Not all 1.5°C global heating scenarios are created equal. From the current ecogenocide of the global south to the 2020 Gini Index of global inequality, the climate crisis is an urgent one of development, equity and justice. The construction industry is responsible for 40% of global carbon emissions and architecture and other design professions have willingly, or unwillingly, sided with an uneven development that has consequences expanding from food insecurity and nutrient deficiency to imposed displacement due to collapsing ecosystems. Countries and communities that are least responsible are feeling the impact of the decisions made on the opposite side of the world ‐ a trend which will exacerbate in the future as new portions of our shared earth industrialize. As we move out of our current global health emergency and confront the next very real crisis of climate alteration, should architecture’s agenda be to rally forth in action, or can architecture construct a new type of agency in the processes of inaction? It could be argued that inaction in one field can allow for new actions to be taken in other fields and disciplines. The international lockdown, brought forth by our shared global pandemic, has allowed us to witness the effects of a pause on carbon emissions – how do we use this opportunity to not return to business as usual, but instead inform a new normal of climate order? As design educators, we must think critically about the role that the next generation of global architects will play in addressing the inequalities to which architecture as a profession contributes. Our considerations need to range across the atomization of all of our material acts ‐ at the scale of the detail, material specification, building form as well as the design of cities and regions. It is imperative that we as professional educators recognize our epoch of the anthropocene and act as agents on behalf of the globe and its citizens.

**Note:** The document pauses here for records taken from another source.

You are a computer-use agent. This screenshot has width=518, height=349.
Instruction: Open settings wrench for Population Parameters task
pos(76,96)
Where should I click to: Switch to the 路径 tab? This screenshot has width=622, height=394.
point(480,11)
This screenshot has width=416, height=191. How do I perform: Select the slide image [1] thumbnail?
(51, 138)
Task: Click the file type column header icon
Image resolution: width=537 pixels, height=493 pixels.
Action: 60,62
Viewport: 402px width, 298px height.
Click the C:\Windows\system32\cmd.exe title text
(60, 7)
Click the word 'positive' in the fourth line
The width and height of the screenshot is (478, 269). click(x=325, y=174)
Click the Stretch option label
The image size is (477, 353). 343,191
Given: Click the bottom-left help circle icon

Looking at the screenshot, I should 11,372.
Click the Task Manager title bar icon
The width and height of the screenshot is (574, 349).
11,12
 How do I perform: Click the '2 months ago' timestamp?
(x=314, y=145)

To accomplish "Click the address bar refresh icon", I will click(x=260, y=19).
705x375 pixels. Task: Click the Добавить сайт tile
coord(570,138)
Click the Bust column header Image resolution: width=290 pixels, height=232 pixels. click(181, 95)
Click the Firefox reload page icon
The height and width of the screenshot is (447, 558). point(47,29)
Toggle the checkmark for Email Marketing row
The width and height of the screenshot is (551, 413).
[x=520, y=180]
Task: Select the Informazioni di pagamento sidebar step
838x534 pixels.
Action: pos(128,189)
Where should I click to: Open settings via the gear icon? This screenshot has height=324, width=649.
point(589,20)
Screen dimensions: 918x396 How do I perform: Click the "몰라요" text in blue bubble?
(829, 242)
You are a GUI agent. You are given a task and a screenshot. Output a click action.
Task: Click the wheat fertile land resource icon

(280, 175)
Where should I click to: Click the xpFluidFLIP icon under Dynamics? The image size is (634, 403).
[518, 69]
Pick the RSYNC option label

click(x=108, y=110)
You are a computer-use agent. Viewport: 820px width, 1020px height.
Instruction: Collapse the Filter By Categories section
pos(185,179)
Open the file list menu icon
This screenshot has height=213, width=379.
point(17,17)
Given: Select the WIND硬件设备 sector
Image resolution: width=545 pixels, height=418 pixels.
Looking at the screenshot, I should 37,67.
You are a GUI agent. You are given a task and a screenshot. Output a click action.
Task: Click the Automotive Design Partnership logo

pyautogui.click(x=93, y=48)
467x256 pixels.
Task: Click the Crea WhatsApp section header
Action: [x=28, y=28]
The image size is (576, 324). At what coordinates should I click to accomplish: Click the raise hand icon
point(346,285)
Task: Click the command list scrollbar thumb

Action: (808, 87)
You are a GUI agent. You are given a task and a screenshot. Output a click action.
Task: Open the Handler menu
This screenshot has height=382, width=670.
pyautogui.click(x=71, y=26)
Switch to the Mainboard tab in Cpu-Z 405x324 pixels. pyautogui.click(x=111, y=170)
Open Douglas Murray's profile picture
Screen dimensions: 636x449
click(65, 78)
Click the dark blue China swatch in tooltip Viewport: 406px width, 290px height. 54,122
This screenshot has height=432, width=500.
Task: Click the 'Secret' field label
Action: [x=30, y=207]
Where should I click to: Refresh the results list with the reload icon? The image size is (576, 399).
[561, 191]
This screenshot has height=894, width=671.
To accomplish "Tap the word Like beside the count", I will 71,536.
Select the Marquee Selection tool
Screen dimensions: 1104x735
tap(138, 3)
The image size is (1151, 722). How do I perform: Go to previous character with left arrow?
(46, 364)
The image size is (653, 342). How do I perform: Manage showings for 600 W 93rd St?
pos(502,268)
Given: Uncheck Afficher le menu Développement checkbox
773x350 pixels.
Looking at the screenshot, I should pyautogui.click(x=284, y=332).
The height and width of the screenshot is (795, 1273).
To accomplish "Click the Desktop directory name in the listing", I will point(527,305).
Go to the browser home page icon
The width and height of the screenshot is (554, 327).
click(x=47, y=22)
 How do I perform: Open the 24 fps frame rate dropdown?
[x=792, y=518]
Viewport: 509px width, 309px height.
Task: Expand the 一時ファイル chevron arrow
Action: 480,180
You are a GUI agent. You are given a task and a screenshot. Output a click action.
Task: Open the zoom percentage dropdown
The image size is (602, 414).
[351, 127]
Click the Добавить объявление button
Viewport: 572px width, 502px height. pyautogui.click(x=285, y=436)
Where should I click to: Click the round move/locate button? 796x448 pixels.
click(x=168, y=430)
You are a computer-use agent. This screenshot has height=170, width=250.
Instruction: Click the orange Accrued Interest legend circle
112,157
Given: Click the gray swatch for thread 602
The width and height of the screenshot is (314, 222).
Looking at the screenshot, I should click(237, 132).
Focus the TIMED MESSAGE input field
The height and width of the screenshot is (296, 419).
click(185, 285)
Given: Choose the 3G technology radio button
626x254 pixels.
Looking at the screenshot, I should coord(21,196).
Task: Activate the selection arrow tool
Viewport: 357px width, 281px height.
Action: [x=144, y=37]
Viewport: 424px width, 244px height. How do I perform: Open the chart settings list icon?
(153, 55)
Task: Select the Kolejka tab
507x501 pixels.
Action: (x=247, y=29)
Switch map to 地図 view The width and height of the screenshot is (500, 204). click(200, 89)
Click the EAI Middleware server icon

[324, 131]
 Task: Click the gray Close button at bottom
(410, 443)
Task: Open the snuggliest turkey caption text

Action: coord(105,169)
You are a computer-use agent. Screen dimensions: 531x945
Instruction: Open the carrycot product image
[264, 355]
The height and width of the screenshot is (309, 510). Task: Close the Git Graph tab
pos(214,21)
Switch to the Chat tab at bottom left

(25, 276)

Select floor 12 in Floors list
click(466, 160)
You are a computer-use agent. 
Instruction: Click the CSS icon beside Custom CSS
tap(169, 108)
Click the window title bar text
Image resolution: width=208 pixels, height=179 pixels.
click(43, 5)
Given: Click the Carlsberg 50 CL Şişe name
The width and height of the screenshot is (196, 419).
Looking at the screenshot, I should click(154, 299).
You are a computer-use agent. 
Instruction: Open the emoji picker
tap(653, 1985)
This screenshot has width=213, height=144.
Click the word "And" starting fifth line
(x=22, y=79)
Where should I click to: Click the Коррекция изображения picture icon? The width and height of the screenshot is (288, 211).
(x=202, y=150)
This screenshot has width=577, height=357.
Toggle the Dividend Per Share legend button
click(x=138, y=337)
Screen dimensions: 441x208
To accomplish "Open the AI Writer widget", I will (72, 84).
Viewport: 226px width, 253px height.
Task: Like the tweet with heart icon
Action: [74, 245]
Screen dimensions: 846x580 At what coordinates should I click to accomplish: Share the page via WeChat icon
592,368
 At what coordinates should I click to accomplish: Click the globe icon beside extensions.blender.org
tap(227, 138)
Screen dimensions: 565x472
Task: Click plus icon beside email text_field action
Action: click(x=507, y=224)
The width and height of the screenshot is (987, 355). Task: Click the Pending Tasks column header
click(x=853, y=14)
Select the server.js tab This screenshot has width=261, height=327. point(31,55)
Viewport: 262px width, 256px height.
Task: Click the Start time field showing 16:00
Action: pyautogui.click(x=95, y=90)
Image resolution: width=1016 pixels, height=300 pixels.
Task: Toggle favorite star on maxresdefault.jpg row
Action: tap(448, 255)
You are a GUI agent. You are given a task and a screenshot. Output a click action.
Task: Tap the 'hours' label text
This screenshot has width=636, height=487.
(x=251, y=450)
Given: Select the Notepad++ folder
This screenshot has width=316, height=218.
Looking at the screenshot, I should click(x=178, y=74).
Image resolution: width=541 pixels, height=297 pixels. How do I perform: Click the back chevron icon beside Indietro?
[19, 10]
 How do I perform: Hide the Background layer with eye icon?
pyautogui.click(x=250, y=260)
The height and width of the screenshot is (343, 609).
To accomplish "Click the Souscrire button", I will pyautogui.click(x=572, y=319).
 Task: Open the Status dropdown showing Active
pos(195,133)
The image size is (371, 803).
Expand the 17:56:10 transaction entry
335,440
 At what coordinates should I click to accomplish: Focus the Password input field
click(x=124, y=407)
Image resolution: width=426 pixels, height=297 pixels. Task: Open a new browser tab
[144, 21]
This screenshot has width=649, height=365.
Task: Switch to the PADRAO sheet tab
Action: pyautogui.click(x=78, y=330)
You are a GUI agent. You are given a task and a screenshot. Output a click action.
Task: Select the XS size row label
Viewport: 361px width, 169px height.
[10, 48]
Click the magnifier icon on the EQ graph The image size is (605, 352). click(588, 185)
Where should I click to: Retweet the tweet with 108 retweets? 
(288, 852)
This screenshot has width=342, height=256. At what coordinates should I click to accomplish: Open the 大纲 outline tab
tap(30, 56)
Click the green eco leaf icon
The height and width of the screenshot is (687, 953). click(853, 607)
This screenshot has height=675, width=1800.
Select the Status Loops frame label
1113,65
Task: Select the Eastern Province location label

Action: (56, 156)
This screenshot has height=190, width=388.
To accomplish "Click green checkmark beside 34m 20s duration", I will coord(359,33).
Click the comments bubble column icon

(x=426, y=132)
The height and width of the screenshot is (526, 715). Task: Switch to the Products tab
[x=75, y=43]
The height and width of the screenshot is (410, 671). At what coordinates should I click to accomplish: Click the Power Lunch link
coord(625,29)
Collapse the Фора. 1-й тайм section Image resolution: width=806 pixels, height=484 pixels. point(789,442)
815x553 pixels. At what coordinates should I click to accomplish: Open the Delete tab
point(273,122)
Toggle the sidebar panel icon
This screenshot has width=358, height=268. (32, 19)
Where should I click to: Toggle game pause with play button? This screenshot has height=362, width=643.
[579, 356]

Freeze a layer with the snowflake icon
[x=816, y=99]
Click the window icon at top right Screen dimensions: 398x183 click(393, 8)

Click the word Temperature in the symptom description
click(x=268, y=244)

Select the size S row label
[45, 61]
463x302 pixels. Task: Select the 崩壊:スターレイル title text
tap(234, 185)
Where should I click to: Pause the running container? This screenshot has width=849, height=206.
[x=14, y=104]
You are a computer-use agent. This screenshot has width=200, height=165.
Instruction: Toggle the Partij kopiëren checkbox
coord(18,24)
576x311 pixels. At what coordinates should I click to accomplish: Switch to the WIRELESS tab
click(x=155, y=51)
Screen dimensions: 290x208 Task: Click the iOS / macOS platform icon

Consequently, it has become the principal responsibility of architectural education to generate the new pedagogies and paradigms needed to better equip the profession to confront the climate crisis. We, as cross continental educators, must collectively address our global emergency as well as the opportunity to circumvent architectures’ role in perpetuating it. These pedagogies require deconstruction of architecture’s master narratives as much as a ground‐up envisioning of its future. In order to change the course of architecture’s curricula, we must re‐assemble our core values by asking critical questions concerning our future contributions to our climate. What will we study – which policies, ecologies, histories, materials, theories and social movements will pave the way forward and what ontologies will we leave behind? How will we study ‐ how will our existing tools, techniques, and knowledge gained from successful social, political and philosophical movements aid in our ability to decrease architecture’s impact? Where will we study ‐ in digital classrooms or in living labs that extend from earth’s water and hard crust to the atmosphere? With whom will we study ‐ how can the design disciplines invite more fields, disciplines, genders, races and ethnicities to join us at the design table towards the creation of spatial justice?
The June 2021 Teacher’s Conference, Curriculum for Climate Agency, as a collaboration between the EAAE + ACSA, welcomes a range of formats for presentation and communication, from full‐paper and project-based presentations, to workshop‐based interactions, to graphic, visual and/or textual analyses of projects that respond to the 10 scholarship themes.